Generally used only in the terms of naval warfare, the main battery is the primary weapon around which a ship was designed. "Battery" is in itself a common term in the military science of artillery. For example, the United States Navy battleship USS Washington had a main battery of nine 16-inch (410 mm) guns arranged in three turrets, two forward and one aft. The secondary battery was 5-inch dual purpose guns, meaning they could be fired against other ships or used as an anti-aircraft weapon. The term also refers to smaller ships, like heavy or light cruisers.

Cut-away illustration of the 16 inch gun turret on Iowa class battleships that formed the primary battery.

Often, ships had a primary battery for offensive purposes, and a secondary and sometimes even a tertiary battery for self-defense.
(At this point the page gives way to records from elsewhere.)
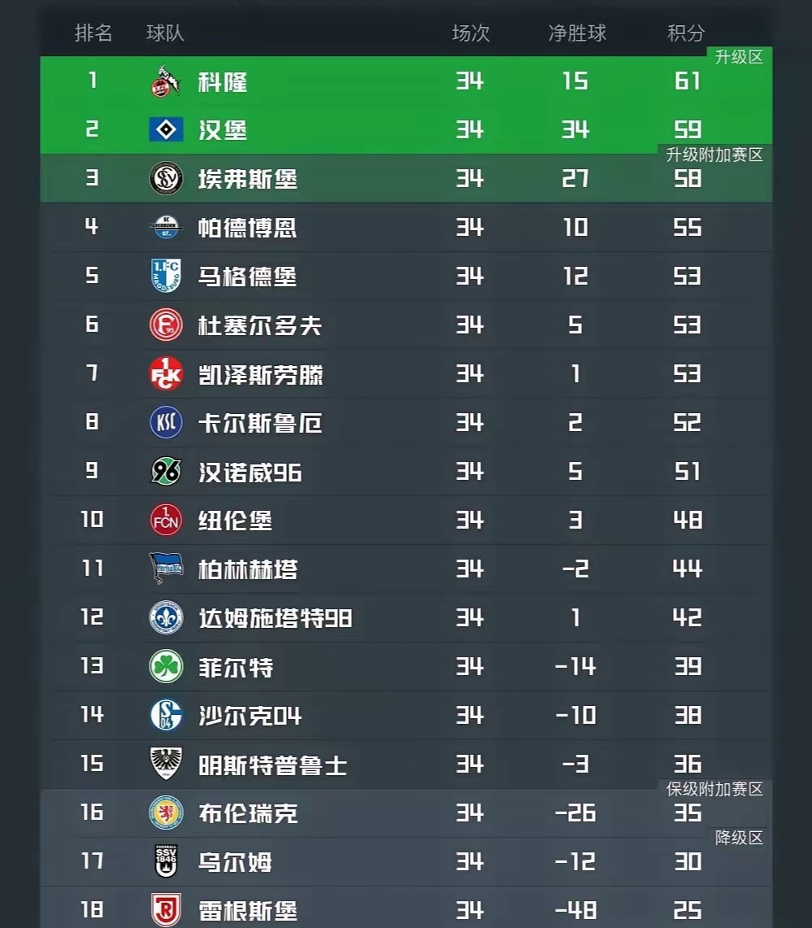Sort table by 积分 column header
This screenshot has width=812, height=928.
685,33
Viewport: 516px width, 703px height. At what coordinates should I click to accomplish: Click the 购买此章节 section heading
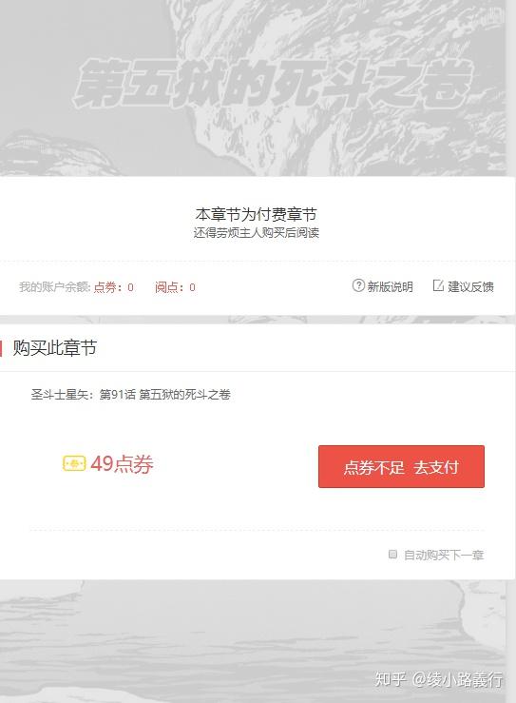pyautogui.click(x=55, y=348)
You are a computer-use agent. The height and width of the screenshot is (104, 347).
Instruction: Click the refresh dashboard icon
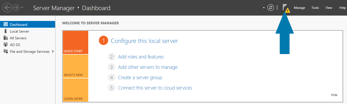tap(271, 8)
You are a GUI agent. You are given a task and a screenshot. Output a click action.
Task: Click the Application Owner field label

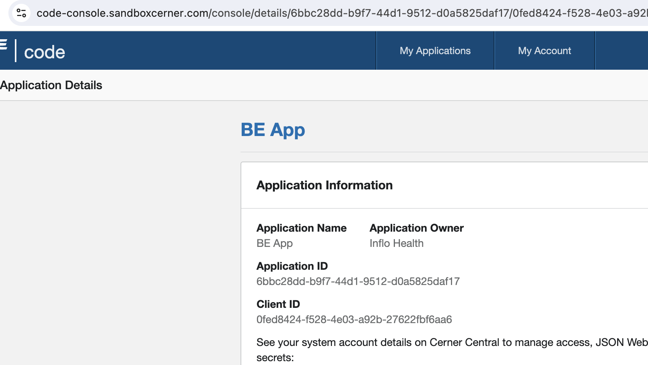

An example of this was the German battleship Bismarck, which carried a primary battery of eight 15 inch (380mm) guns, along with a secondary battery of twelve 5.9 inch (150mm) guns for defense against destroyers and torpedo boats, as well as a tertiary battery of various anti-aircraft guns ranging in caliber from 4.1 inch (105mm) to 20mm guns. Many later ships during World War II used dual-purpose guns to combine the secondary battery and the heavier guns of the tertiary batteries, in order to simplify the design.

Newer vessels are designed with anti-ship missiles, replacing heavy naval artillery designs. An excellent example would be the Soviet/Russian Kirov class rocket cruisers. In the 1980s the four battleships of the United States Iowa class were fitted with Tomahawk and Harpoon missiles, their 16-inch guns were still retained.